[Start of Attachment]

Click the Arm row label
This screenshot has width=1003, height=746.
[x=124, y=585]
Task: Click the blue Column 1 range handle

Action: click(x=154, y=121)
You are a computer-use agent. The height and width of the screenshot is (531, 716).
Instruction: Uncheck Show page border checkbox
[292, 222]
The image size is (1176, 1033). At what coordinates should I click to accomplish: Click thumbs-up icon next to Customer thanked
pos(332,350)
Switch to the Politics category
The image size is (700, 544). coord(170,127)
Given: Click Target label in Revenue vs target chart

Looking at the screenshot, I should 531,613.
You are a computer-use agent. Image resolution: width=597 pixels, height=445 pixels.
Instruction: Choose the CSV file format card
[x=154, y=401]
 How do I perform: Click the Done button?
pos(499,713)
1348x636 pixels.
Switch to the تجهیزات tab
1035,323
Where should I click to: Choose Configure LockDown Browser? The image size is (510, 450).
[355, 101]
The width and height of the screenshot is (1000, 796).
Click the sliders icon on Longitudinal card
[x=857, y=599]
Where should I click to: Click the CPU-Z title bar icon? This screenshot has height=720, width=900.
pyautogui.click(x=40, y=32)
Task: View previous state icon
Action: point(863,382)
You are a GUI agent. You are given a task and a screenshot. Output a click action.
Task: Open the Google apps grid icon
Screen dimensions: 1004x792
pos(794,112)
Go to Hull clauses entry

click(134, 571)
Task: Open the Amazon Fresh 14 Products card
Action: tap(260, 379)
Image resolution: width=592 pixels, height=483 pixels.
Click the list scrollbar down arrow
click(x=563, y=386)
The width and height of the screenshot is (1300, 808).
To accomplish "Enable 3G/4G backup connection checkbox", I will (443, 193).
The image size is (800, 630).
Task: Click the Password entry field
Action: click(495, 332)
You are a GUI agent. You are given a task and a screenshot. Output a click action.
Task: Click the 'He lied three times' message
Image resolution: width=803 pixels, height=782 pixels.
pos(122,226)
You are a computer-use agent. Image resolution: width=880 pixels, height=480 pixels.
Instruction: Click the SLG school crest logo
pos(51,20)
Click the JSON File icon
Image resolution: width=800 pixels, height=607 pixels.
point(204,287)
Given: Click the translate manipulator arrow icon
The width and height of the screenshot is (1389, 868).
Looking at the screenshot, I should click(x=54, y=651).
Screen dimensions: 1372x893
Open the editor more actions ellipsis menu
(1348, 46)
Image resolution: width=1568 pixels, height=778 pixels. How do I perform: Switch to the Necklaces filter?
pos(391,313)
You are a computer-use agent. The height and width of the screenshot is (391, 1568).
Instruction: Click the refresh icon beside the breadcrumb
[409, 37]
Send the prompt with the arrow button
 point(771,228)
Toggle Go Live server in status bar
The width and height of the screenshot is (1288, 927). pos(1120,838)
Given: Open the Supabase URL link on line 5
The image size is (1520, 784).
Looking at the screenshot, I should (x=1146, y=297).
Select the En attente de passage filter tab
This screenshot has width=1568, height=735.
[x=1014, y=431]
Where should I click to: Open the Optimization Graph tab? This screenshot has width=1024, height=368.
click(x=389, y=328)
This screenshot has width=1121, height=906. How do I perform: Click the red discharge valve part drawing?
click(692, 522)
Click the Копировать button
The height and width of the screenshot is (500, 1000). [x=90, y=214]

[End of Attachment]

Exercise instructions
A faithful, complete reproduction of the listing above is requested.

Answer for the task
Click the Arm row label
This screenshot has width=1003, height=746.
[x=124, y=585]
Task: Click the blue Column 1 range handle

Action: click(x=154, y=121)
You are a computer-use agent. The height and width of the screenshot is (531, 716).
Instruction: Uncheck Show page border checkbox
[292, 222]
The image size is (1176, 1033). At what coordinates should I click to accomplish: Click thumbs-up icon next to Customer thanked
pos(332,350)
Switch to the Politics category
The image size is (700, 544). coord(170,127)
Given: Click Target label in Revenue vs target chart

Looking at the screenshot, I should 531,613.
You are a computer-use agent. Image resolution: width=597 pixels, height=445 pixels.
Instruction: Choose the CSV file format card
[x=154, y=401]
 How do I perform: Click the Done button?
pos(499,713)
1348x636 pixels.
Switch to the تجهیزات tab
1035,323
Where should I click to: Choose Configure LockDown Browser? The image size is (510, 450).
[355, 101]
The width and height of the screenshot is (1000, 796).
Click the sliders icon on Longitudinal card
[x=857, y=599]
Where should I click to: Click the CPU-Z title bar icon? This screenshot has height=720, width=900.
pyautogui.click(x=40, y=32)
Task: View previous state icon
Action: point(863,382)
You are a GUI agent. You are given a task and a screenshot. Output a click action.
Task: Open the Google apps grid icon
Screen dimensions: 1004x792
pos(794,112)
Go to Hull clauses entry

click(134, 571)
Task: Open the Amazon Fresh 14 Products card
Action: tap(260, 379)
Image resolution: width=592 pixels, height=483 pixels.
Click the list scrollbar down arrow
click(x=563, y=386)
The width and height of the screenshot is (1300, 808).
To accomplish "Enable 3G/4G backup connection checkbox", I will (443, 193).
The image size is (800, 630).
Task: Click the Password entry field
Action: click(495, 332)
You are a GUI agent. You are given a task and a screenshot. Output a click action.
Task: Click the 'He lied three times' message
Image resolution: width=803 pixels, height=782 pixels.
pos(122,226)
You are a computer-use agent. Image resolution: width=880 pixels, height=480 pixels.
Instruction: Click the SLG school crest logo
pos(51,20)
Click the JSON File icon
Image resolution: width=800 pixels, height=607 pixels.
point(204,287)
Given: Click the translate manipulator arrow icon
The width and height of the screenshot is (1389, 868).
Looking at the screenshot, I should click(x=54, y=651).
Screen dimensions: 1372x893
Open the editor more actions ellipsis menu
(1348, 46)
Image resolution: width=1568 pixels, height=778 pixels. How do I perform: Switch to the Necklaces filter?
pos(391,313)
You are a computer-use agent. The height and width of the screenshot is (391, 1568).
Instruction: Click the refresh icon beside the breadcrumb
[409, 37]
Send the prompt with the arrow button
 point(771,228)
Toggle Go Live server in status bar
The width and height of the screenshot is (1288, 927). pos(1120,838)
Given: Open the Supabase URL link on line 5
The image size is (1520, 784).
Looking at the screenshot, I should (x=1146, y=297).
Select the En attente de passage filter tab
This screenshot has width=1568, height=735.
[x=1014, y=431]
Where should I click to: Open the Optimization Graph tab? This screenshot has width=1024, height=368.
click(x=389, y=328)
This screenshot has width=1121, height=906. How do I perform: Click the red discharge valve part drawing?
click(692, 522)
Click the Копировать button
The height and width of the screenshot is (500, 1000). [x=90, y=214]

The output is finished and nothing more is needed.